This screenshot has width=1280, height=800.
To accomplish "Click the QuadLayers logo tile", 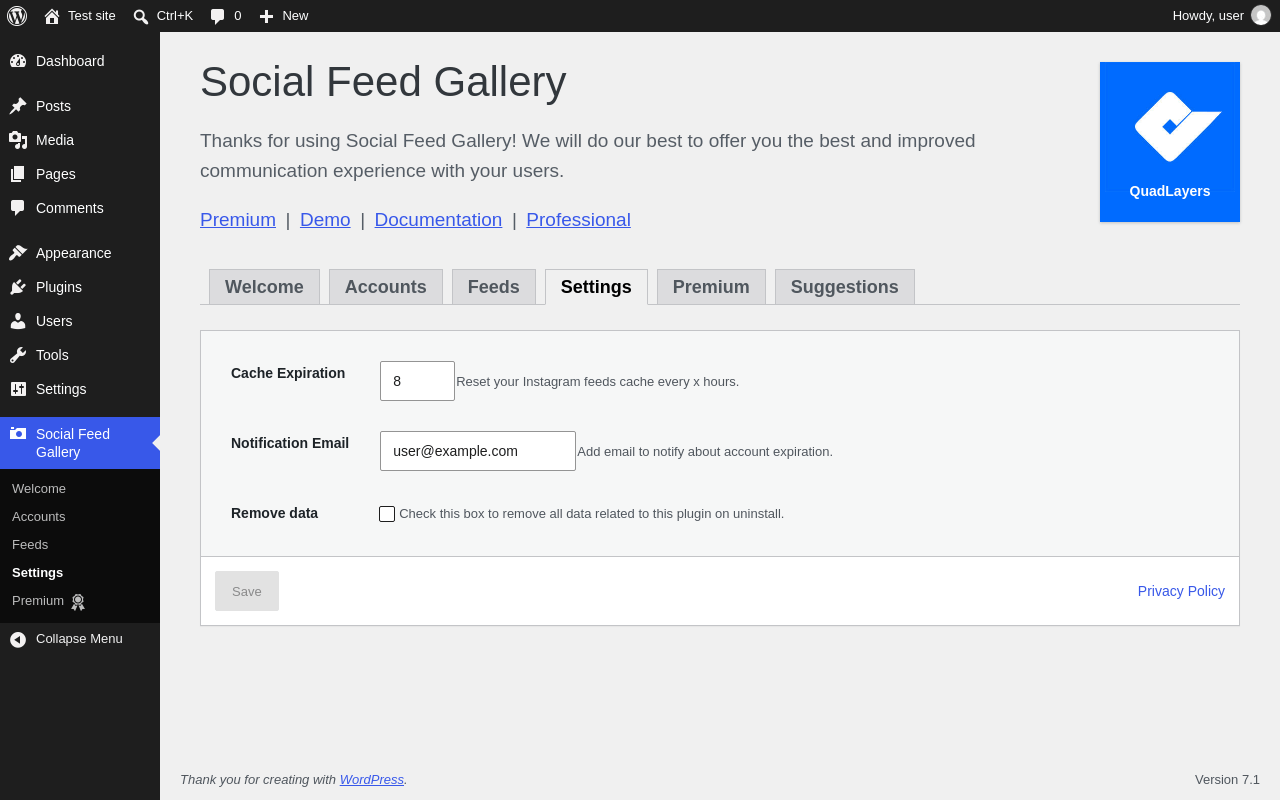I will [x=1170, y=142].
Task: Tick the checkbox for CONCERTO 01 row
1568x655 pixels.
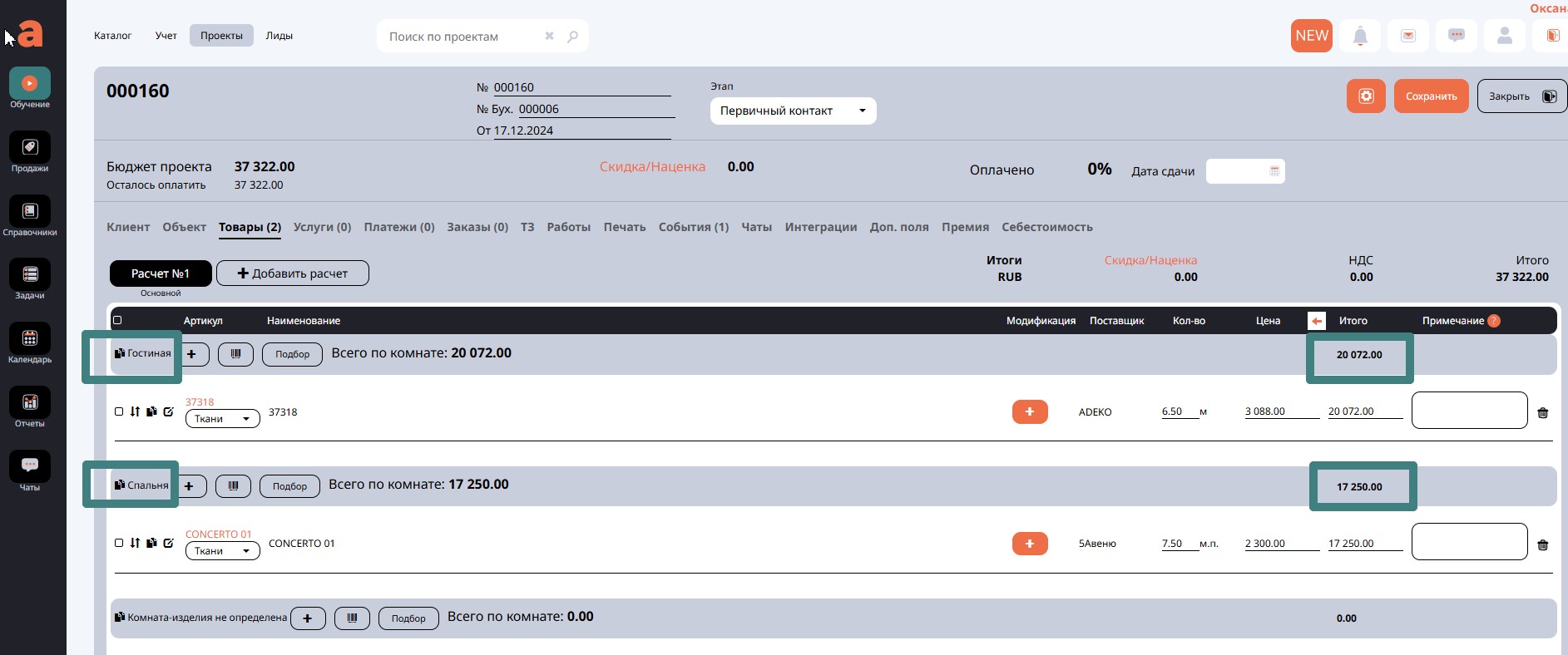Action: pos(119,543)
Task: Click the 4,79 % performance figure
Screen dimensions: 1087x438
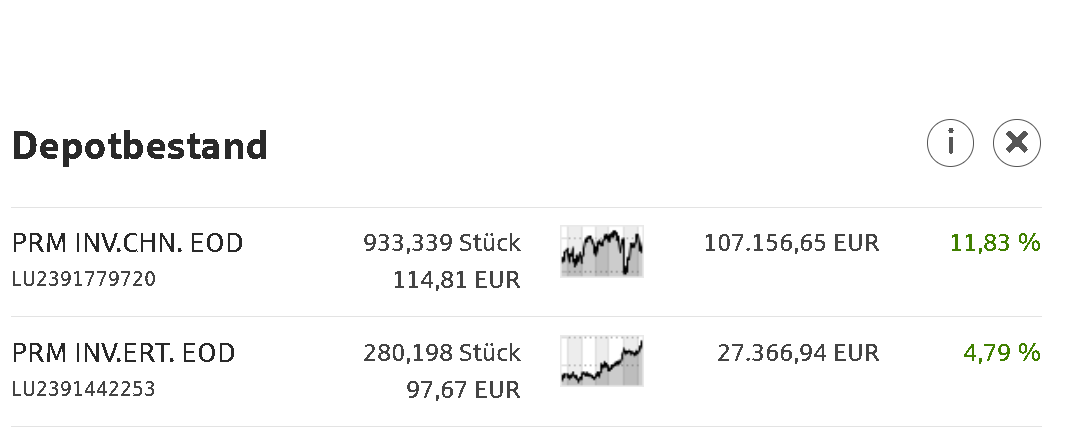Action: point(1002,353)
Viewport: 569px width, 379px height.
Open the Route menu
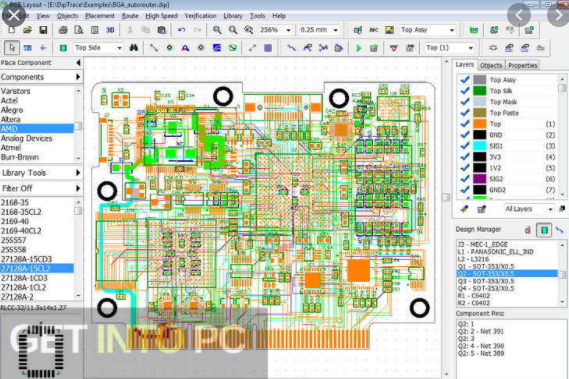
--
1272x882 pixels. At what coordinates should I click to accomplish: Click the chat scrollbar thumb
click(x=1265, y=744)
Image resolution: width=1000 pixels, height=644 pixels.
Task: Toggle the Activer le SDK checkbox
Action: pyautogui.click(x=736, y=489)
* * *
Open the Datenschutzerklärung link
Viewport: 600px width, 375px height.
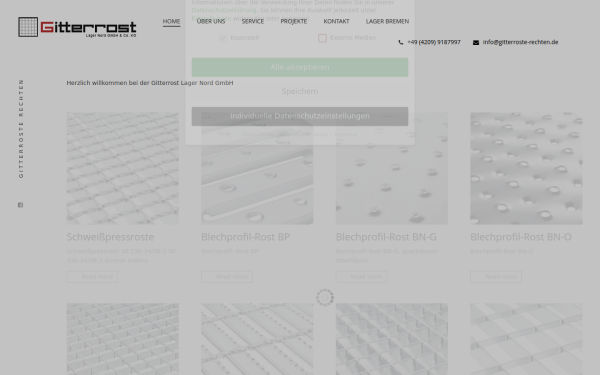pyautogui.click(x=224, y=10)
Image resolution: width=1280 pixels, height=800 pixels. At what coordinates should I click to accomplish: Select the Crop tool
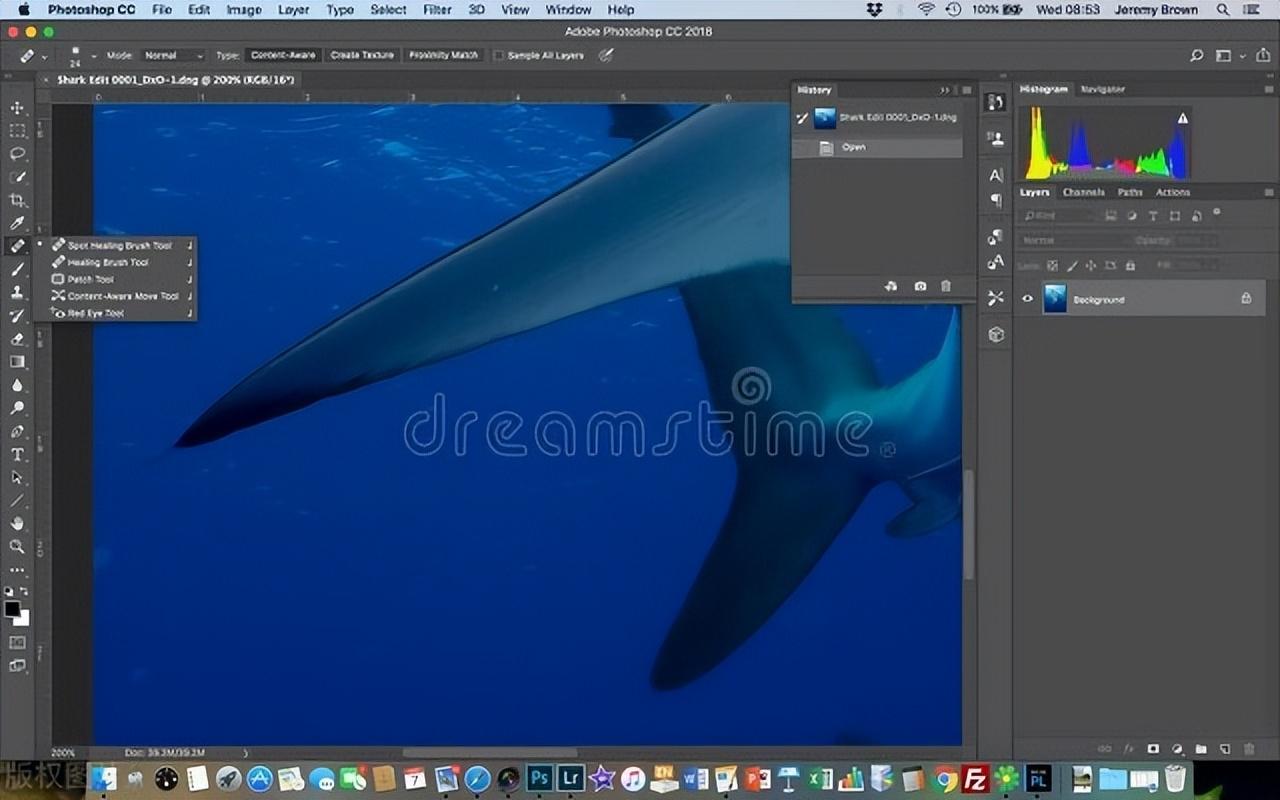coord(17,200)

### WHAT IS REQUIRED
Wherever the word "Open" appears in a line of the data, copy that line.

### ANSWER AREA
Open the Route menu
Open the Datenschutzerklärung link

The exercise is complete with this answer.